"""
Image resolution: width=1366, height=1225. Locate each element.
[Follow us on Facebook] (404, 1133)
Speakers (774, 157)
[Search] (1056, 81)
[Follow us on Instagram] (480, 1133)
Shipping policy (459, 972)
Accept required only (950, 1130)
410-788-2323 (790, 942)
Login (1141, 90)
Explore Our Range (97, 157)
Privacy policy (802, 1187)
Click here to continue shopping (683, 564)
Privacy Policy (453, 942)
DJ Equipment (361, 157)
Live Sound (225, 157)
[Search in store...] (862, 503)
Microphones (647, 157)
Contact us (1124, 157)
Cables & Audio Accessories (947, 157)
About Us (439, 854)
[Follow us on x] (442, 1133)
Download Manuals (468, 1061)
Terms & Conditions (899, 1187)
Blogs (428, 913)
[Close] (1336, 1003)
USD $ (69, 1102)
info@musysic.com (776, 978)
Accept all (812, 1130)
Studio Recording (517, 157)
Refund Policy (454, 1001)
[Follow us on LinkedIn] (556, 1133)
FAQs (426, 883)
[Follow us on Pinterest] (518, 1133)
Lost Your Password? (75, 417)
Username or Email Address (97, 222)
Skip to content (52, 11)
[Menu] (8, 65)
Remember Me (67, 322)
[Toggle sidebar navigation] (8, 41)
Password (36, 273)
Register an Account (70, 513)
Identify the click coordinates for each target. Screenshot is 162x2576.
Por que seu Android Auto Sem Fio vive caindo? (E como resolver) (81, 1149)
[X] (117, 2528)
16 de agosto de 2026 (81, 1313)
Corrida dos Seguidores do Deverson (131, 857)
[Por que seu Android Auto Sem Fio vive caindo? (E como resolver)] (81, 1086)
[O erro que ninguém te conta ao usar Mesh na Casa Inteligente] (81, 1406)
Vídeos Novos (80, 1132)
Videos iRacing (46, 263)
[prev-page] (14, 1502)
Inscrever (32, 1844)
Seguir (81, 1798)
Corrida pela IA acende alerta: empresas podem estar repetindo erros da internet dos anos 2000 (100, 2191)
"""
## Exercise brief:
From the line containing "[X] (117, 2528)" to the last line of the material, please quote every line exactly and only those.

## Task answer:
[X] (117, 2528)
16 de agosto de 2026 (81, 1313)
Corrida dos Seguidores do Deverson (131, 857)
[Por que seu Android Auto Sem Fio vive caindo? (E como resolver)] (81, 1086)
[O erro que ninguém te conta ao usar Mesh na Casa Inteligente] (81, 1406)
Vídeos Novos (80, 1132)
Videos iRacing (46, 263)
[prev-page] (14, 1502)
Inscrever (32, 1844)
Seguir (81, 1798)
Corrida pela IA acende alerta: empresas podem estar repetindo erros da internet dos anos 2000 (100, 2191)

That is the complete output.